> [Exercise directions] Set down, unchanged, the line with "Water (428, 1026)" and everything after it through the last line of the data.

> [Extracted records]
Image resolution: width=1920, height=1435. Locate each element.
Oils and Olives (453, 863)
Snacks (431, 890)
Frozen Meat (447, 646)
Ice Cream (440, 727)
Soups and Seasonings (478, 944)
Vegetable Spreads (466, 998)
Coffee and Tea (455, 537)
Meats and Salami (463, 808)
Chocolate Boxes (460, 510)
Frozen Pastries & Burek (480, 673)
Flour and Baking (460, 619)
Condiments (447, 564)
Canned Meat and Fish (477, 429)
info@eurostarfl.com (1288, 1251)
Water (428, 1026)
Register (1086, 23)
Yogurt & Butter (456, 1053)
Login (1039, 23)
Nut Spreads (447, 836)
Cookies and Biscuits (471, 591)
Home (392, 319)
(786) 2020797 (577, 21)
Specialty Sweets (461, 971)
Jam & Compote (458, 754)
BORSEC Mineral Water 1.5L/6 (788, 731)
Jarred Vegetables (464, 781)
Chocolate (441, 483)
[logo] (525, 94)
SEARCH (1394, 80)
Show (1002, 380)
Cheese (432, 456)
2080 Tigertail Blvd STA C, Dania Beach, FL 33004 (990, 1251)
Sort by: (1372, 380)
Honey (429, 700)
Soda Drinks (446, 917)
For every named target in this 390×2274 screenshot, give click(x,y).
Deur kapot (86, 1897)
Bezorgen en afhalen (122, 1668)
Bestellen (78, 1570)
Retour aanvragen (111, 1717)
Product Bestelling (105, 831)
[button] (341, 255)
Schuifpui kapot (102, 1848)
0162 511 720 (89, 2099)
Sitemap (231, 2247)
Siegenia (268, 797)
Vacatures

> [Completed exercise]
Water (428, 1026)
Register (1086, 23)
Yogurt & Butter (456, 1053)
Login (1039, 23)
Nut Spreads (447, 836)
Cookies and Biscuits (471, 591)
Home (392, 319)
(786) 2020797 (577, 21)
Specialty Sweets (461, 971)
Jam & Compote (458, 754)
BORSEC Mineral Water 1.5L/6 (788, 731)
Jarred Vegetables (464, 781)
Chocolate (441, 483)
[logo] (525, 94)
SEARCH (1394, 80)
Show (1002, 380)
Cheese (432, 456)
2080 Tigertail Blvd STA C, Dania Beach, FL 33004 (990, 1251)
Sort by: (1372, 380)
Honey (429, 700)
Soda Drinks (446, 917)
For every named target in this 390×2274 screenshot, give click(x,y).
Deur kapot (86, 1897)
Bezorgen en afhalen (122, 1668)
Bestellen (78, 1570)
Retour aanvragen (111, 1717)
Product Bestelling (105, 831)
[button] (341, 255)
Schuifpui kapot (102, 1848)
0162 511 720 (89, 2099)
Sitemap (231, 2247)
Siegenia (268, 797)
Vacatures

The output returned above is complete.